===== Provided text
Researchers grew the brain cells on a semiconductor wafer patterned with nanowires which act as a scaffold to guide the growth of brain cells.

Dr. Vini Gautam from the Research School of Engineering at ANU. Image: Stuart Hay, ANU
Dr. Vini Gautam from the Research School of Engineering at ANU. Image: Stuart Hay, ANU

Lead researcher Dr. Vini Gautam from the Research School of Engineering at ANU says the scaffold provides a platform to study the growth of the brain cells and how they connect with each other.

“The project will provide new insights into the development of neuro-prosthetics which can help the brain recover after damage due to an accident, stroke or degenerative neurological diseases,” Gautam says.

The study is the first to show the neuronal circuits grown on the nanowire scaffolds were functional and highly interconnected, opening the potential to apply their scaffold design for neuro-prosthetics.
==========
===== Provided material
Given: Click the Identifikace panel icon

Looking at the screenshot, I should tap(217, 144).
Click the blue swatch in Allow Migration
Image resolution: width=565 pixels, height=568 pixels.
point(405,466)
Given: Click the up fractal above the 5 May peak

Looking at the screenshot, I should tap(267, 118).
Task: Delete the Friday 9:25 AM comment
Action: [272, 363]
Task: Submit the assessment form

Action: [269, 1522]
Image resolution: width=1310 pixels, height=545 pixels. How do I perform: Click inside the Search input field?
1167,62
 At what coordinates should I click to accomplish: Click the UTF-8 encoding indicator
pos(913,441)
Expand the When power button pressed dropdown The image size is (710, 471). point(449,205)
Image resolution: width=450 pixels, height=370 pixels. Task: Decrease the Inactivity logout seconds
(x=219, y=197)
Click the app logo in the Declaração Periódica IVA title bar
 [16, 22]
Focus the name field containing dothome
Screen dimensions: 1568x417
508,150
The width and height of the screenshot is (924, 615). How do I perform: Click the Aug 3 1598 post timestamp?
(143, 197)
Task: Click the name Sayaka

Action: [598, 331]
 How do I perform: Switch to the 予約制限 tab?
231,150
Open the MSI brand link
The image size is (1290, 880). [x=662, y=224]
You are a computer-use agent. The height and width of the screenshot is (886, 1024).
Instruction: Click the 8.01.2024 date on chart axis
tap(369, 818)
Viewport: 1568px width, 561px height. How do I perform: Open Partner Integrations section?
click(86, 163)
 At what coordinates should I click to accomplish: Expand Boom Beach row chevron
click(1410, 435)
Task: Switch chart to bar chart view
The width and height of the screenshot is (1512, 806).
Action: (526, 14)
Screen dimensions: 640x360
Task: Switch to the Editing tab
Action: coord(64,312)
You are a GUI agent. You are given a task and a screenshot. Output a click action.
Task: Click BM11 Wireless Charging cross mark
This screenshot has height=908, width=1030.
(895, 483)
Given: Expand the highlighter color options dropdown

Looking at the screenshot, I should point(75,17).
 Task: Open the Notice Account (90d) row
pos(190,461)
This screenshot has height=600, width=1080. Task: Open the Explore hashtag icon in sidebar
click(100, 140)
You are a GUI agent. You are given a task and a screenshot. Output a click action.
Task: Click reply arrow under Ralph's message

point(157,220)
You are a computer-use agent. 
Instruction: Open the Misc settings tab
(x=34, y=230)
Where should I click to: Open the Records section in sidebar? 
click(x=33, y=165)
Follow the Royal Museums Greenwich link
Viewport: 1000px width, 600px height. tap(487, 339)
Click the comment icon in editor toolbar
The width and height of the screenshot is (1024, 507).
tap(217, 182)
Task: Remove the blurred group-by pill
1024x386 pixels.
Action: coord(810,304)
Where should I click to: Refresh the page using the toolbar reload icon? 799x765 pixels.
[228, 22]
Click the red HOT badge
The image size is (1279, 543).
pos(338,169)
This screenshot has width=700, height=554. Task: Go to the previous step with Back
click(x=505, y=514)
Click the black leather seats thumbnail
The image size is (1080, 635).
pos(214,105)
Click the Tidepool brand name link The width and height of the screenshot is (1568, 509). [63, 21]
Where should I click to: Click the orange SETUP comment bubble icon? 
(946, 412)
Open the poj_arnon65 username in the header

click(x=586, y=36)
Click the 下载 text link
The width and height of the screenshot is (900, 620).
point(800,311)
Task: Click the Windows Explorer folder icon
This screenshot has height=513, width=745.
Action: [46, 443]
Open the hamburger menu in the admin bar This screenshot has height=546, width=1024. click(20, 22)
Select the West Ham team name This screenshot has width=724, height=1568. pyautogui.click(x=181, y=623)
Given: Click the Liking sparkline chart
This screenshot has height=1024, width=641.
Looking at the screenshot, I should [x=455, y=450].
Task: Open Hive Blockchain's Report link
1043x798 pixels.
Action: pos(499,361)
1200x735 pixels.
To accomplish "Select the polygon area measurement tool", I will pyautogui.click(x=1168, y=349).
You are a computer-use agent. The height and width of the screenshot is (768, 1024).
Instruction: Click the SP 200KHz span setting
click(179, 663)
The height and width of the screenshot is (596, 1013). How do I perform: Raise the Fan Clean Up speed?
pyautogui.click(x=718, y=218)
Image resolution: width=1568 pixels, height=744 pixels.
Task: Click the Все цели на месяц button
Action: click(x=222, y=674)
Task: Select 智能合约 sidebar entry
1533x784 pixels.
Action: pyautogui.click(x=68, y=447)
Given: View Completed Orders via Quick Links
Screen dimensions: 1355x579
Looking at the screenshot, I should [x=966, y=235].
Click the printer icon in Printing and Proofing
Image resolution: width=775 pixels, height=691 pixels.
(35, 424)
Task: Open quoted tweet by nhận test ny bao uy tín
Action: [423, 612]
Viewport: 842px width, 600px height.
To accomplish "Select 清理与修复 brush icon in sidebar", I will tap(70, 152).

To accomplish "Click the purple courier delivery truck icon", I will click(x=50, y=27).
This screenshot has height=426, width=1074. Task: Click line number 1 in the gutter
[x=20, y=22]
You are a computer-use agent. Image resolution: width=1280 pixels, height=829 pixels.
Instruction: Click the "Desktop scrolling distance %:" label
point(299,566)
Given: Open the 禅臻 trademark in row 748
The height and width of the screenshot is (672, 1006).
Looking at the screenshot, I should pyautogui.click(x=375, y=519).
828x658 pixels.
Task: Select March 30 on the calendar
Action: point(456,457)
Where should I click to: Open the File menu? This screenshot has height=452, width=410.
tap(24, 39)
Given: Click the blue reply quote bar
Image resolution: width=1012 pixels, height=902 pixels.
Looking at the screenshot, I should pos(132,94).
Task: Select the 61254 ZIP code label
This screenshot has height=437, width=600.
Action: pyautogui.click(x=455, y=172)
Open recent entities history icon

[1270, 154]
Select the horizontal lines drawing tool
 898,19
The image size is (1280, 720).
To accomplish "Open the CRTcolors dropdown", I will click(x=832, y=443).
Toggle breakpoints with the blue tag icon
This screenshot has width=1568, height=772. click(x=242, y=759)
==========
Write the next part of the article on growing brain cells on a nanowire scaffold, starting after its final sentence. The listing above is separate material and has no connection to the text about brain cells.

Project group leader Dr. Vincent Daria from The John Curtin School of Medical Research hopes to use the brain on a chip to understand how neurons in the brain form computing circuits and eventually process information.

“Unlike other prosthetics like an artificial limb, neurons need to connect synaptically, which form the basis of information processing in the brain during sensory input, cognition, learning and memory,” Daria says.

“Using a particular nanowire geometry, we have shown that the neurons are highly interconnected and predictably form functional circuits.”

Daria says it was important to build up the appropriate environment where neurons can be predictably connected into functional circuits.

“We were able to make predictive connections between the neurons and demonstrated them to be functional with neurons firing synchronously,” he says.

“This work could open up new research model that builds up a stronger connection between materials nanotechnology with neuroscience.”

The research was a multi-disciplinary collaboration between physics, engineering, and neuroscience.

The nanowires were fabricated by a group led by Professor Chennupati Jagadish at the Research School of Physics and Engineering at ANU.

The research has been published in Nano Letters.